Equivariant homotopy

This is part of an algebraic topology problem list, maintained by Mark Hovey.

I don't know much about equivariant homotopy, but I still have some ideas. They may not be worth much, but here they are.

  1. Prove a nilpotence theorem for the equivariant stable homotopy category. I probably learned this idea from Mike Hopkins, though I don't really remember now. One could start when the group is just Z/2, though the answer may well depend on which universe you take. The idea is that nilpotence should be detected by nonequivariant nilpotence on the fixed point spectra, and this we know how to detect.

  2. Currently we know how to do equivariant stable homotopy theory only when the structure group G is compact Lie. But I bet we can do it when the group G is profinite as well. The main example I am thinking of is the Morava stabilizer group, though one could warm up with the p-adics. Presumably Morava E-theory should be an object of this category, but how?

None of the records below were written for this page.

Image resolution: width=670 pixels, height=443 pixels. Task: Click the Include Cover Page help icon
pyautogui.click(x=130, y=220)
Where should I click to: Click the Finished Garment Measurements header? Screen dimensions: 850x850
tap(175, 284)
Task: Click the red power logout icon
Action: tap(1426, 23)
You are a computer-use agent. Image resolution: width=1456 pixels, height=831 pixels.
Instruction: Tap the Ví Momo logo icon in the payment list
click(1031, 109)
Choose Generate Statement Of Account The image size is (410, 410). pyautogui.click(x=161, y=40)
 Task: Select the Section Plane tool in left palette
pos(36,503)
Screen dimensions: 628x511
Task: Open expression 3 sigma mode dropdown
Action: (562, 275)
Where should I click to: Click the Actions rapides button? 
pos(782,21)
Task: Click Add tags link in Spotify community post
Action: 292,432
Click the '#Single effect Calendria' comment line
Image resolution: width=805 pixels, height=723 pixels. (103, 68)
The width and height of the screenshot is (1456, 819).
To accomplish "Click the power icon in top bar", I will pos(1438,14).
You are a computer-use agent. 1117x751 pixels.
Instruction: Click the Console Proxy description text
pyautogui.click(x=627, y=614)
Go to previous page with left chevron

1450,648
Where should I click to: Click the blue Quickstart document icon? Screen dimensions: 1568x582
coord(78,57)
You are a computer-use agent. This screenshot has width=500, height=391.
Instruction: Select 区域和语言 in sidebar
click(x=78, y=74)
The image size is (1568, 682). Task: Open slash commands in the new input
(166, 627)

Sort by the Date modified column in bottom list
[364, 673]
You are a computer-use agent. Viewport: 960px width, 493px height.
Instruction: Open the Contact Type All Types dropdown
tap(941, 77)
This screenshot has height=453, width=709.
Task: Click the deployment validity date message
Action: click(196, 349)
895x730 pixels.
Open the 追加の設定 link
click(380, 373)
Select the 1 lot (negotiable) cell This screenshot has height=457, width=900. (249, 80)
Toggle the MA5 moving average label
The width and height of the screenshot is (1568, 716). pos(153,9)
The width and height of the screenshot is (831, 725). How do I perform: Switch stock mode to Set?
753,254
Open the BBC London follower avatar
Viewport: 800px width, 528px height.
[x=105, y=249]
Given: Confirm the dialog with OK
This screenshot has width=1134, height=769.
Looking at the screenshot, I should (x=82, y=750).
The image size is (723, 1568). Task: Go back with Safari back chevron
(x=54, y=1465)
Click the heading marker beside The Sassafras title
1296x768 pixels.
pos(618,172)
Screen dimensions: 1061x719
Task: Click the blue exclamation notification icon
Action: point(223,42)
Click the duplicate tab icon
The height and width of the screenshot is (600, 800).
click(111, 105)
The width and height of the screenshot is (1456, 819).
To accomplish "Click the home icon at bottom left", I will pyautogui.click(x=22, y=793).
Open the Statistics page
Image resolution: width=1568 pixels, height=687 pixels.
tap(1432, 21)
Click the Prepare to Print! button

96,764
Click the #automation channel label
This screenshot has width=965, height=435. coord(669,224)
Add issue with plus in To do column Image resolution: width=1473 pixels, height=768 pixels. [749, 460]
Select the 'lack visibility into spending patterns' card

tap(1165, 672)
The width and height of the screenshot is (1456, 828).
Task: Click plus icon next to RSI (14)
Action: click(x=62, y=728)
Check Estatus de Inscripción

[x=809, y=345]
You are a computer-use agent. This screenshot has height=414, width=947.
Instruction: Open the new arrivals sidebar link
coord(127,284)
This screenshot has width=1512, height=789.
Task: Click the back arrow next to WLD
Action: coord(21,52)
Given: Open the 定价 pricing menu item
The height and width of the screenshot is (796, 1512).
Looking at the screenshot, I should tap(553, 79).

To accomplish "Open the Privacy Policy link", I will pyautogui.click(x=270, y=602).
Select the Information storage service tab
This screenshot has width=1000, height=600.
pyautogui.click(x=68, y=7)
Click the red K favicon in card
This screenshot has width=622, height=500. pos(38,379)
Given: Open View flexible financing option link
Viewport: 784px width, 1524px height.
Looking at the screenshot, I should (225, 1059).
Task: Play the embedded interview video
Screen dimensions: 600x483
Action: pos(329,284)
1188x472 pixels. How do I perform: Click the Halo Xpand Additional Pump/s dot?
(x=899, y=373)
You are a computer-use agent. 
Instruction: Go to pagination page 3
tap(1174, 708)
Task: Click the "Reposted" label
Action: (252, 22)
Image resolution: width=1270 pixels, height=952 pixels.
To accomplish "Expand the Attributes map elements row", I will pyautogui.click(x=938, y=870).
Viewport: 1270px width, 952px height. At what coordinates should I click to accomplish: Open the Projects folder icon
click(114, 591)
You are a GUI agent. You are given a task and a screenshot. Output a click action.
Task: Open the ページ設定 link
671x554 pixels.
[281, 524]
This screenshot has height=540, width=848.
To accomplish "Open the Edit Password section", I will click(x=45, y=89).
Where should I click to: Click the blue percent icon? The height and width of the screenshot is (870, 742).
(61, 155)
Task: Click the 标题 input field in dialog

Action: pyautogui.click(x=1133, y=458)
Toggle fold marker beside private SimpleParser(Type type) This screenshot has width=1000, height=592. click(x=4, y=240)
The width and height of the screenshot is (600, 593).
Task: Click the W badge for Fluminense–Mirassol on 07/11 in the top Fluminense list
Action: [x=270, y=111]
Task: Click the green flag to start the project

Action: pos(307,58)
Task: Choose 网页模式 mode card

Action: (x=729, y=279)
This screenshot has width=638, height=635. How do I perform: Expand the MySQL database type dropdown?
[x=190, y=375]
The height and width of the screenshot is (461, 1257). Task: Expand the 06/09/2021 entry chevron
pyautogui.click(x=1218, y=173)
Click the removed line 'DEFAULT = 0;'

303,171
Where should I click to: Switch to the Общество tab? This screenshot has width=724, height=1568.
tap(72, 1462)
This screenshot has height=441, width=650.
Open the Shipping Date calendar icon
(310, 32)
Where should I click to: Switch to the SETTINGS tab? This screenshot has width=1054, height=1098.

  3. Figure out how to do equivariant stable homotopy theory without restriction on the group. Here you are going to have to change the current setup a lot, I think. Mike Mandell has some ideas about this. He points out that a lot of the crucial problems in mathematics concern infinite discrete groups, like the Novikov conjecture, and so it may be of value to figure out this problem.

  4. As a simpler model of the equivariant stable homotopy category, construct a derived category of Mackey functors over a Green functor, and analyze its properties. We know a lot about the derived category of a Noetherian ring--thick, localizing, and colocalizing subcategories are completely classified (See Amnon Neeman's paper on the derived category, though in my opinion you should also see Hovey-Palmieri-Strickland for simpler proofs of most of his results). Can we say analogous things about Mackey functors? Gaunce Lewis has thought about this problem a bit.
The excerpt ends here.